Andrew Cohen
A few months ago, one of my students
asked to meet with me. He is a stage actor who has recently become a
movie star. He told me that he had been offered a significant role in
a big Shakespeare theater production and said that, because of its high
visibility, this part would definitely lead to many important contacts.
The reason that he wanted to speak to me was that over the last few
years he had mainly been making movies and had had plenty of down time,
which he had used to immerse himself in the spiritual life. But he wondered,
if he was to take this part, whether the inevitable intensity and busyness
would threaten the new-found, liberating depth and clarity that he had
come to treasure more than anything else. I said simply, "Let's find
out!" We did.
Several
months into the run of the play, he said he was beginning to "lose perspective."
He went on to describe how he was being attracted by the "world." "It's
a very compelling environment for the ego," he said. "In the theater,
unlike in film, there is an immediate response from the audience. I
mean, every night people are waiting outside for me to sign my name
on little bits of paper. My ego gets really puffed up and it feels
good.
You know, many famous, powerful, and influential people are coming to
see this play. And when I become aware that they're in the audience,
I always find myself getting distracted. I want to impress them
so
they will come see me backstage, and as a result I always end up compromising
my performance. After the show, if no one's waiting for me, I'm very
disappointed. The truth is, something dark and distasteful has entered
my being—I feel a hunger growing in me for more and more power.
Power
in the world."
"You
know, it's crazy," he went on to say,
"when I come in on Monday,
after spending all of Sunday doing spiritual practice with my friends,
my colleagues tell me, 'You're glowing—what happened to you?' and when
I say, 'I'm happy!' they never know what to say."
I
became a spiritual teacher in 1986. And I knew then that if I was in
any way attached to the world and what it represented, I would never
be in a position to truly be able to help others to free themselves
from the chains of ignorance, selfishness, and attachment.
As
time passed, I traveled around the world and spread the compelling message

of liberation here and now. Many who spent time with me discovered a
liberating depth and clarity in which the experience of profound freedom
was not only an idea but a living reality. In those days, I never presumed
that the people who were listening to me would have to give up the world
and what it represented in the same way that I had had to. At that time
I was convinced that, for most, the spiritual experience would be enough.
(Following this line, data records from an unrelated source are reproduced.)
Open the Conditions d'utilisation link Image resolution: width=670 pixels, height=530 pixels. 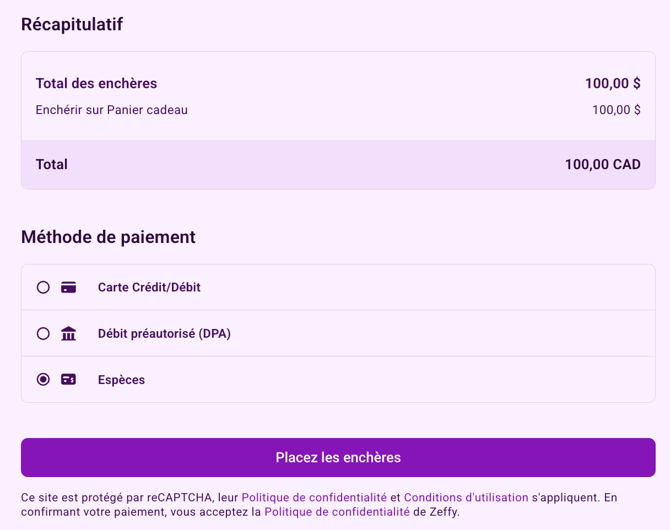point(466,498)
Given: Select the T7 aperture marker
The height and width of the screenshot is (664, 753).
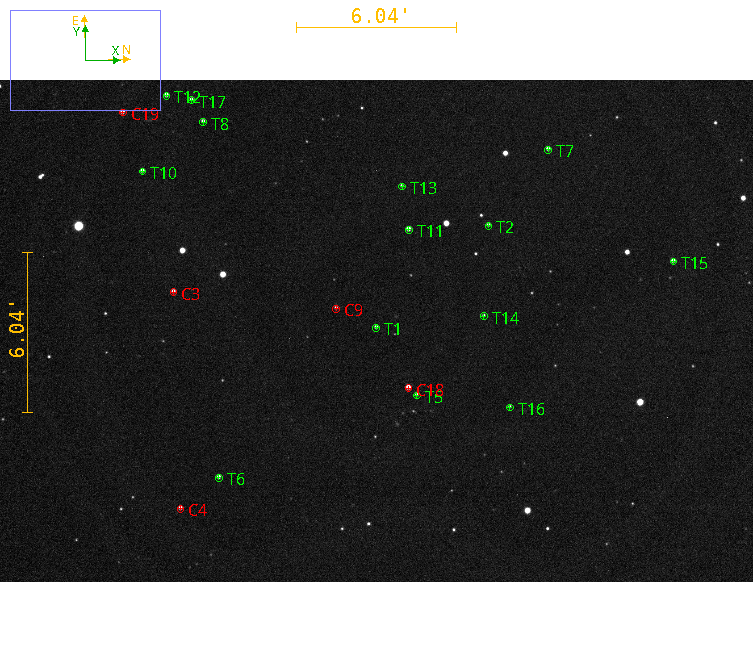Looking at the screenshot, I should pyautogui.click(x=548, y=150).
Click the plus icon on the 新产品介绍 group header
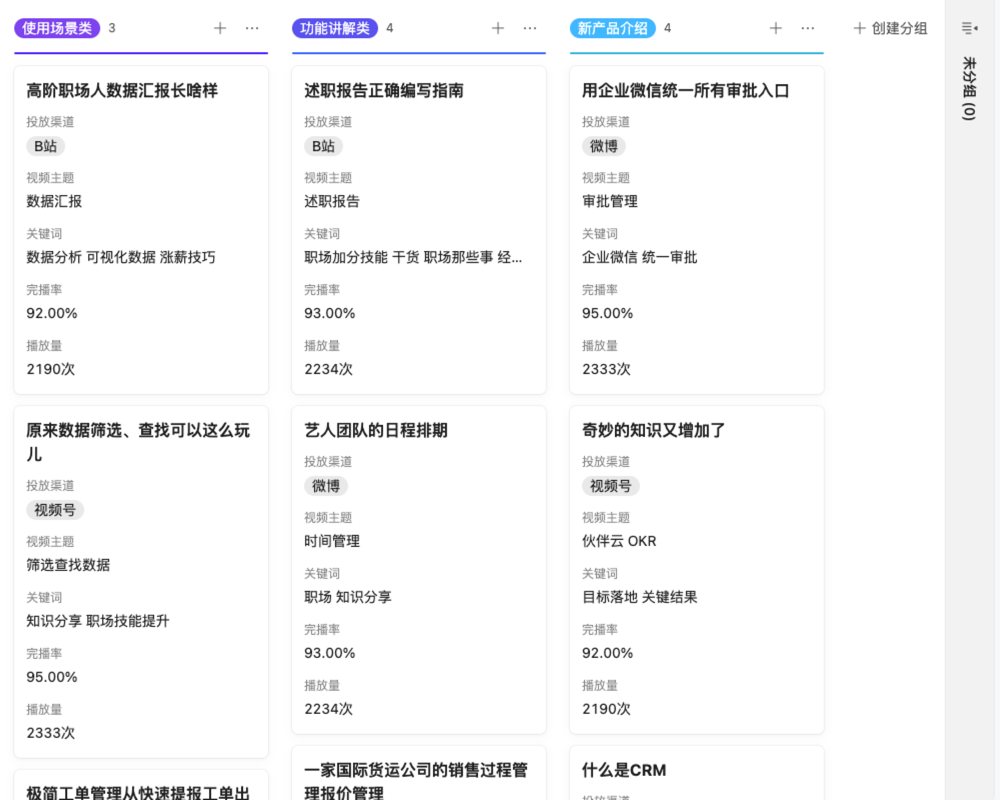Image resolution: width=1000 pixels, height=800 pixels. point(775,29)
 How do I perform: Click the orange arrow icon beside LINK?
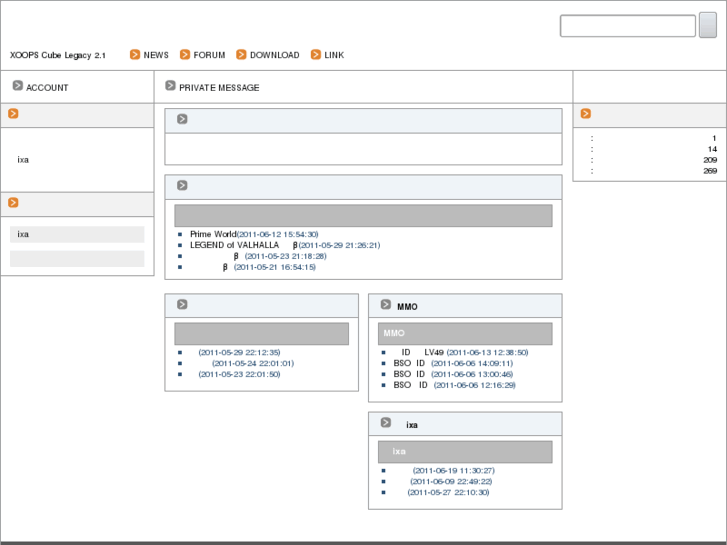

More than enough to liberate their minds from the empty promise of fulfillment
that the "world" holds out to all but the wisest among us.
But I
was wrong. I saw one person after another who, in spite of having
recognized in the spiritual experience that deep and abiding happiness
can only be found within, would fall prey again and again to the seductive
illusion that lasting happiness
can be found in the world. Even
though they had recognized that the promise of the world was just an
illusion, a mirage, ultimately empty of any real substance, most were,
in the end, still unable to resist its powerful allure. It was only
then that I began to understand what many of the greatest masters have
told us throughout the ages.
To be free, to be truly free in this
world, we have to give everything for that freedom. One iota less
than everything will never be enough because of the overwhelming power
of the mind's ability, in the blink of an eye, to create an entire universe
of apparent
meaning where none actually exists. The only way
any of us can protect ourselves from being seduced by this greatest
of illusions is to ensure that any and all fears and desires based on
the ego's unquenchable thirst for power have been given up, renounced,
or transcended. Only when our quest for liberation is embraced without
any conditions whatsoever will it become possible for us to be FREE.
Free
means
free from illusions. It is then that we will
be,
for the first time, undistracted, completely available, fully
present, here and now
in this world.
A
Buddhist teacher was once asked if it was really necessary to renounce
the world in order to become liberated. And his response was,
"Even
the Buddha had to renounce the world!" If, like the Buddha, we are
sincere in our desire to liberate ourselves from the chains of ignorance,
selfishness, and attachment, it is always dangerous to under estimate
the enormous promise that the world represents for the human ego. Indeed,
its profoundly compelling nature can instantly bury our precious desire
for liberation. If, like my student, we have already embarked on the
spiritual path and yet still continue to seek for happiness, contentment,
and fulfillment outside of our very own Self, then it is inevitable
that in spite of our spiritual efforts, we will remain, as he is, painfully
trapped in the grip of the world's allure.